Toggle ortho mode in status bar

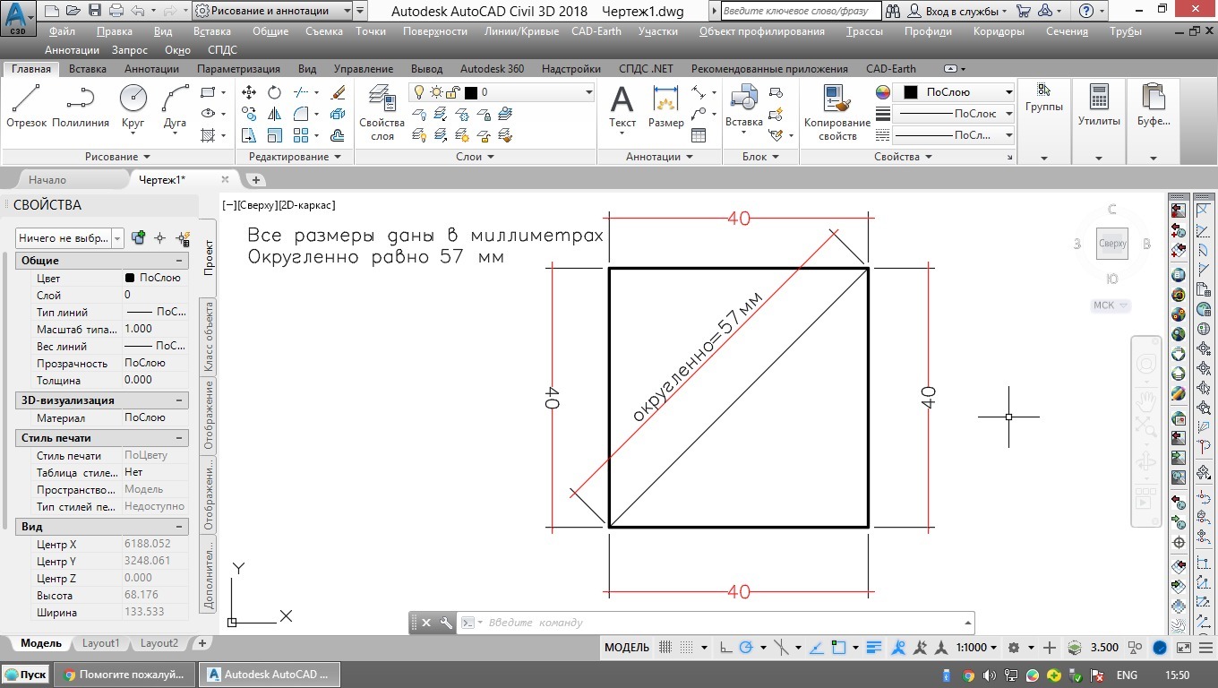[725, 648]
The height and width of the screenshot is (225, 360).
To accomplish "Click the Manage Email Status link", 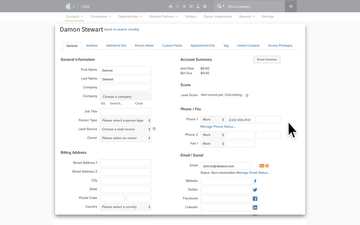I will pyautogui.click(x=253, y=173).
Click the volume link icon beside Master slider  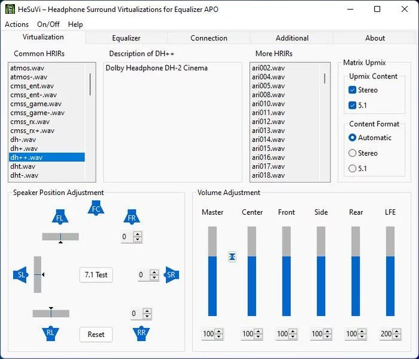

---

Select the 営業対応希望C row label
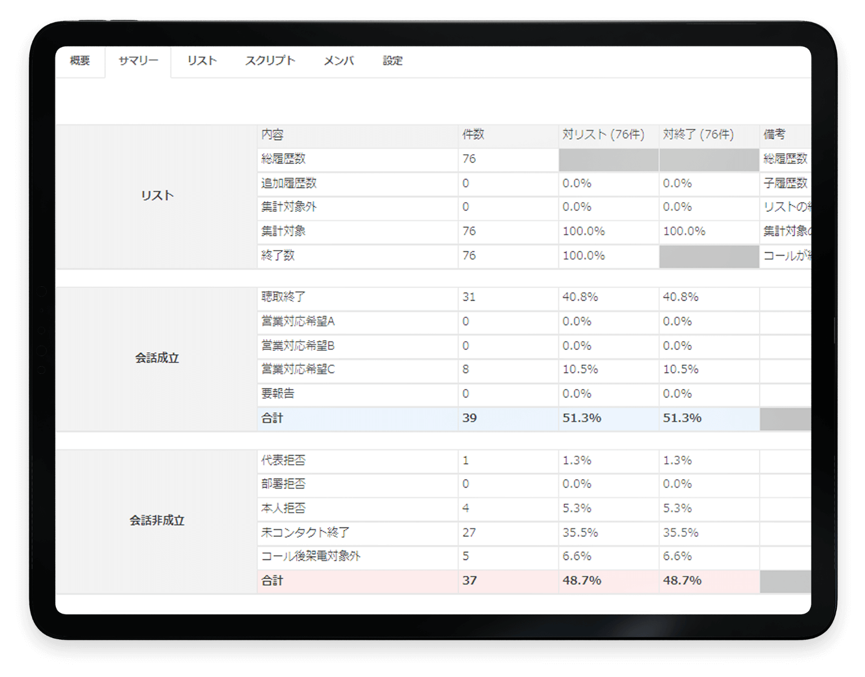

--

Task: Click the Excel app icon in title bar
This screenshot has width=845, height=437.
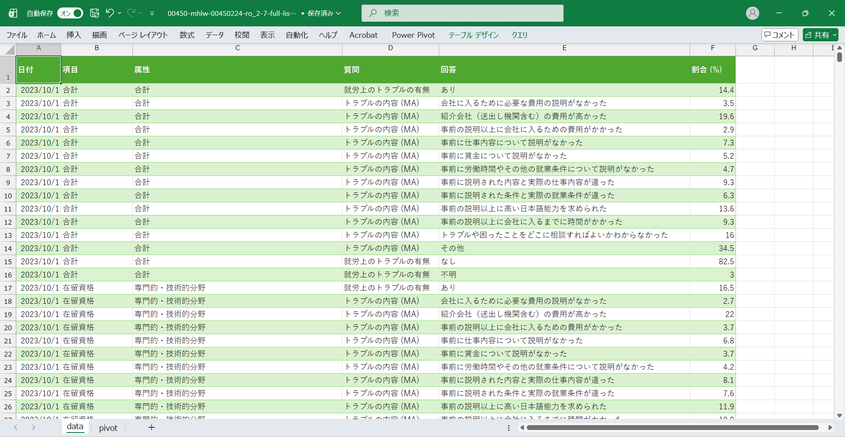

## Assignment
Scan the records for the string "width" and report each line where it occurs.

## Answer to the problem
The height and width of the screenshot is (225, 360).
This screenshot has width=845, height=437.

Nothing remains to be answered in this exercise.